**TEXTE DU DOCUMENT**
········
LES Tunisiens ont vécu bien des époques où les lois de la discorde étaient adoptées au palais du Bardo à minuit, en présence parfois de 70 ou de 90 députés dont la majorité participait effectivement au vote du projet de loi soumis exclusivement par le gouvernement en place. Exclusivement parce qu’aux époques auxquelles on se réfère, aucune loi n’a été adoptée ou rejetée à la suite d’une initiative législative présentée par un groupe de députés.
Sous Bourguiba et Ben Ali, on profitait des dernières semaines du mois de juillet pour faire passer les lois qu’on estimait douloureuses et dont on craignait une réponse négative de la part du peuple. Quant aux ères des gouvernements de la Troïka I et II, du consensus et de Mechichi, on a enregistré «une première à caractère historique» : les députés votaient et adoptaient des lois dont ils ne connaissaient rien du contenu !
Plus grave encore, ces lois étaient publiées au Journal officiel de la République tunisienne (Jort) sous forme d’un communiqué de trois ou quatre lignes qui indiquait, à titre d’exemple, que le budget de l’Instance vérité et dignité était fixé à 50 millions de dinars, sans aucune indication sur la manière dont cette enveloppe allait être dépensée ou qui pourrait être poursuivi en justice au cas où ces crédits seraient dilapidés par mégarde ou intentionnellement.
········
**DONNÉES ENREGISTRÉES**
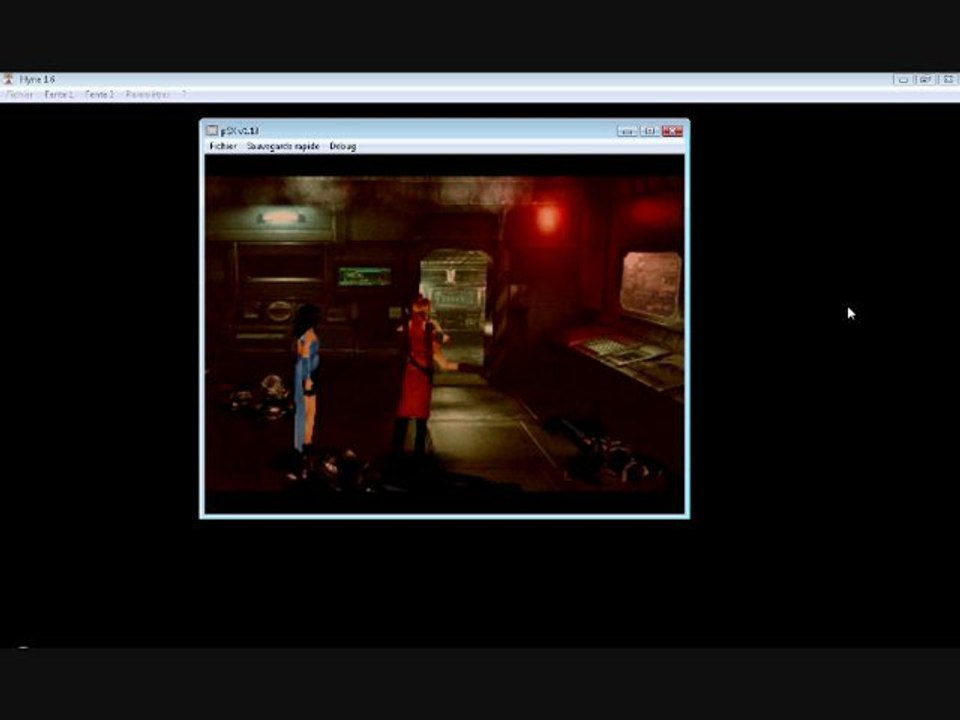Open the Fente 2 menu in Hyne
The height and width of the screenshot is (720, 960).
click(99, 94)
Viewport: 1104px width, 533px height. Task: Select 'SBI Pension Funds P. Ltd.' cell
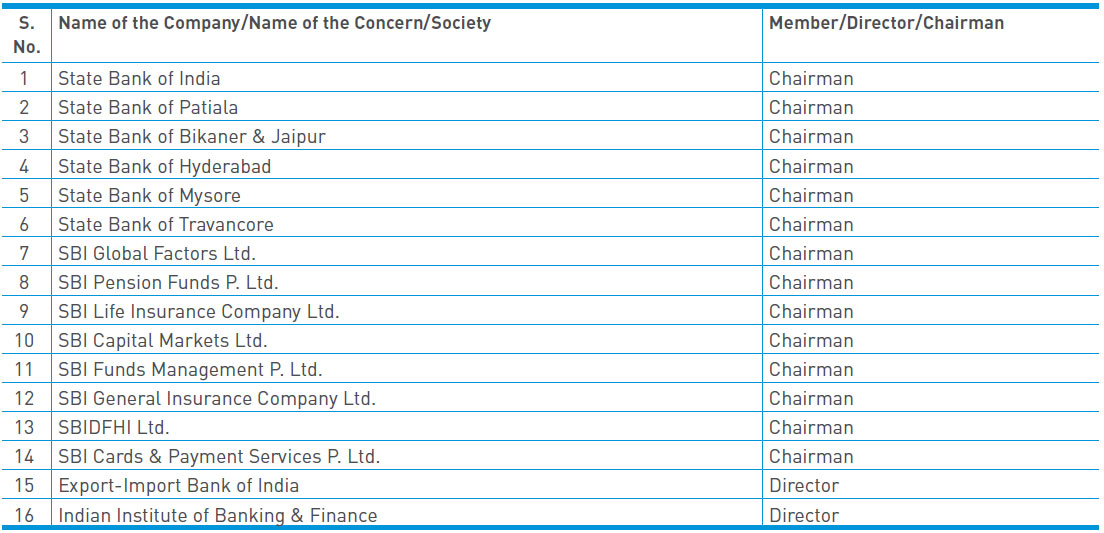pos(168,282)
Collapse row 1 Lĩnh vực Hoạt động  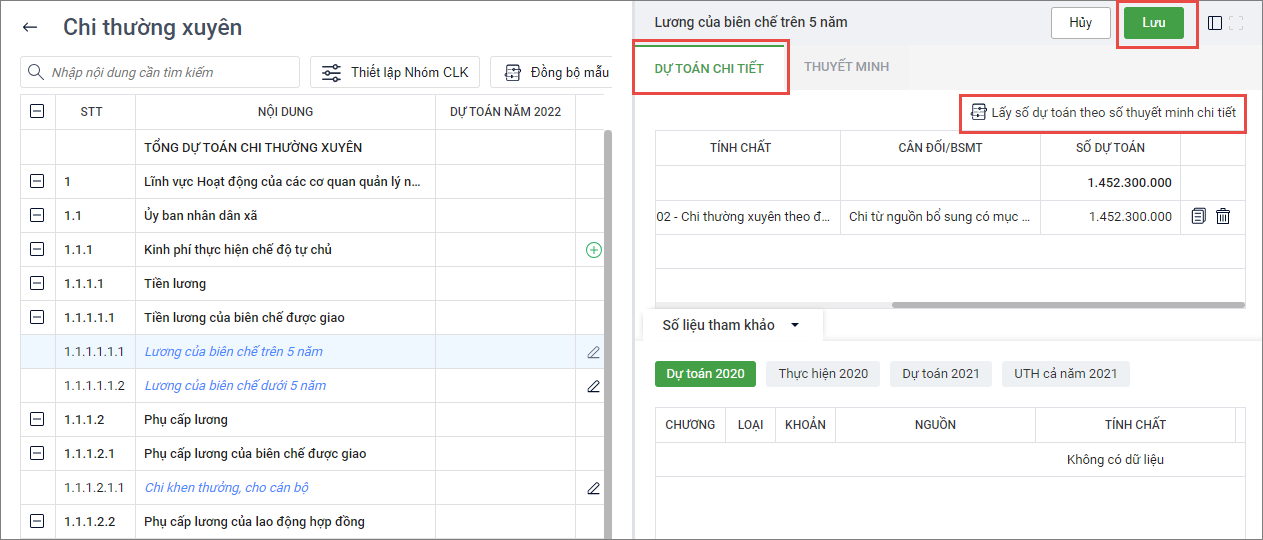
········
**À FAIRE**
**1)** Dans le texte sur l'adoption des lois en Tunisie, à quel montant le communiqué paru au Jort fixait-il le budget de l'Instance vérité et dignité ?
**2)** Rédigez la suite du texte sur l'adoption des lois en Tunisie après sa dernière phrase.

**RÉSULTATS DANS L'ORDRE**
**1)** À 50 millions de dinars.

**2)**
Aujourd’hui, au palais du Bardo, en pleine canicule des derniers jours du mois de juillet, au moment où les Tunisiens planifient leurs vacances à Hammamet, à Sousse ou regagnent leurs villages d’origine pour recharger les accus en prévision de la rentrée qui approche à grands pas, les députés — que les experts autoproclamés ayant la science infuse qualifient d’occupants d’une chambre d’enregistrement — s’attaquent à l’un des articles du Code pénal dont l’amendement constitue le fondement essentiel de la réussite de la révolution législative tant rêvée depuis l’avènement de la Révolution de la liberté et de la dignité à la concrétisation de laquelle le Président de la République Kaïs Saïed se dépense quotidiennement et motive ses collaborateurs militants et patriotes en vue de lui donner forme dans les plus brefs délais.
Il s’agit, en effet, de l’adoption par l’ARP du projet d’amendement de l’article 96 du Code pénal, auquel on impute tous les blocages et les astuces exploités par les forces de l’inertie en vue de faire échouer le projet sociétal de la troisième République.
Encore une fois, un grand acquis.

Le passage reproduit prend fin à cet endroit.